Um auch nur die innere Grenze dieser geheimnisvollen Wolke zu erreichen, wird Voyager also noch 300 Jahre fliegen müssen. Und die äußere Grenze, die vermutlich bei etwa 100.000 Astronomischen Einheiten liegt, wird sie erst in 30.000 Jahren hinter sich haben. Nun: Wie groß ist das Sonnensystem? Vermutlich etwa 100.000 Astronomische Einheiten. Wenn Voyager 1 diese Grenze hinter sich hat, dann hat sie das Sonnensystem verlassen. Aber bevor sie das tut, wird es vermutlich noch sehr viele Schlagzeilen geben, die fälschlicherweise behaupten, sie hätte es bereits getan. Es gibt sogar eine Strichliste.

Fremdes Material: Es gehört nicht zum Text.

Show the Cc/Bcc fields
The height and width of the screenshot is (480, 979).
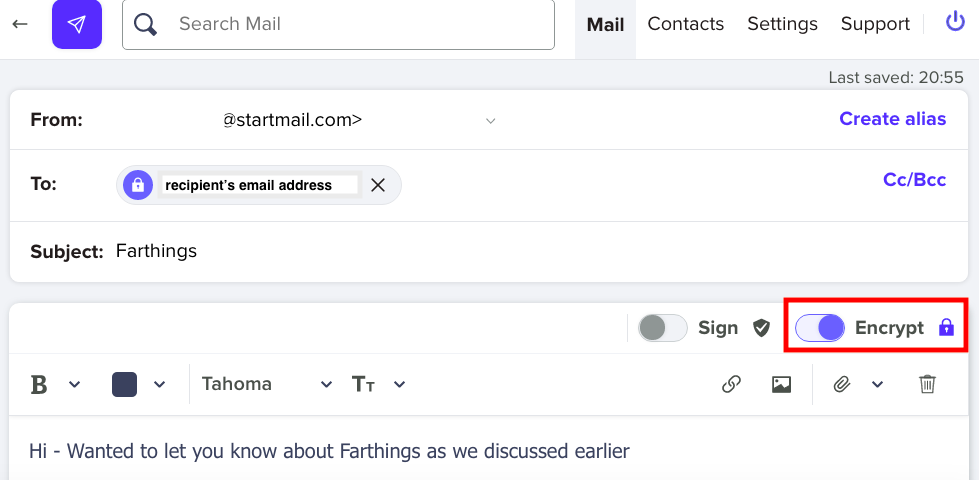(x=914, y=180)
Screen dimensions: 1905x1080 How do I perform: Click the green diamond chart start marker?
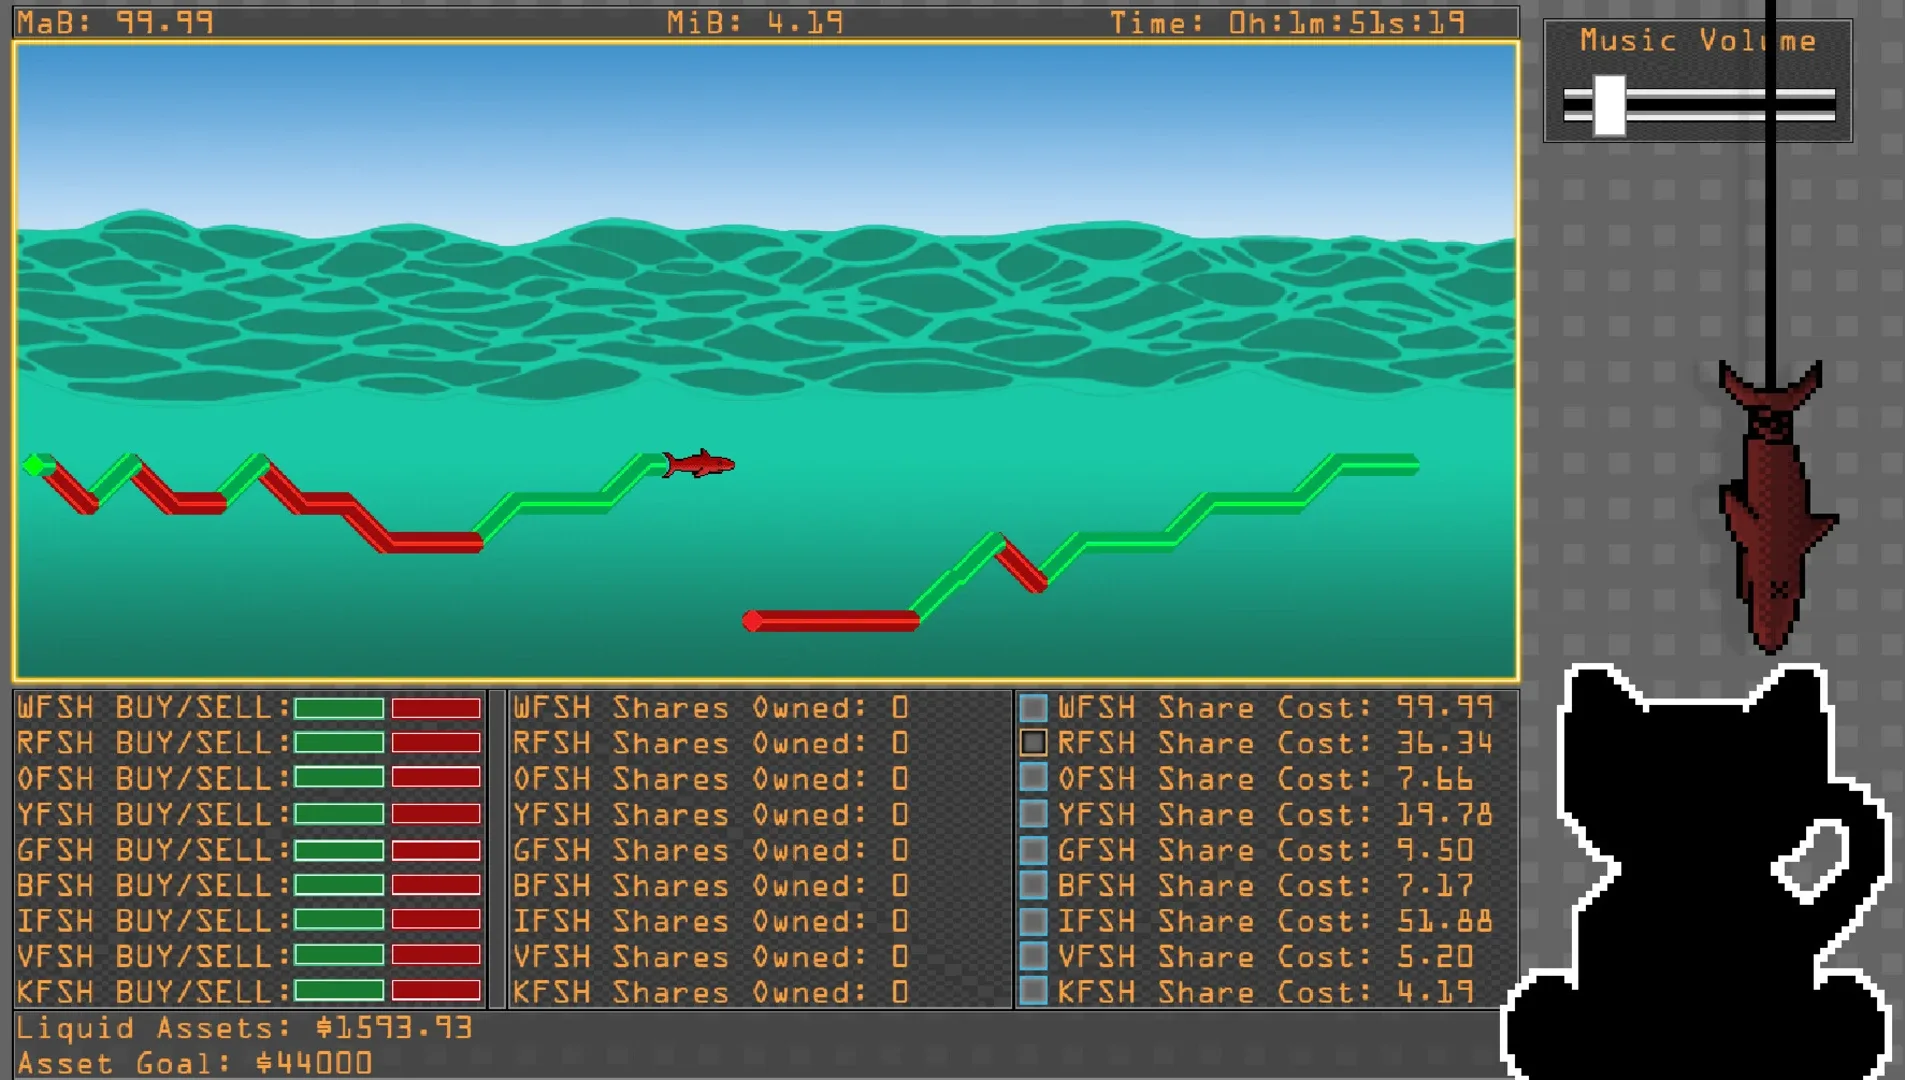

Letztlich ist es aber eigentlich auch egal. Der interstellare Raum, den Voyager 1 derzeit durchfliegt ist hochinteressant und im wesentlichen sieht er dort, wo sie jetzt ist, genauso aus wie in der Oortschen Wolke. Die Frage nach der Größe des Sonnensystem ist also vor allem menschlicher Natur. Es gibt kein durch eine Grenze isoliertes vom Rest des Kosmos abgeriegeltes Sonnensystem. Sowas machen nur wir Menschen.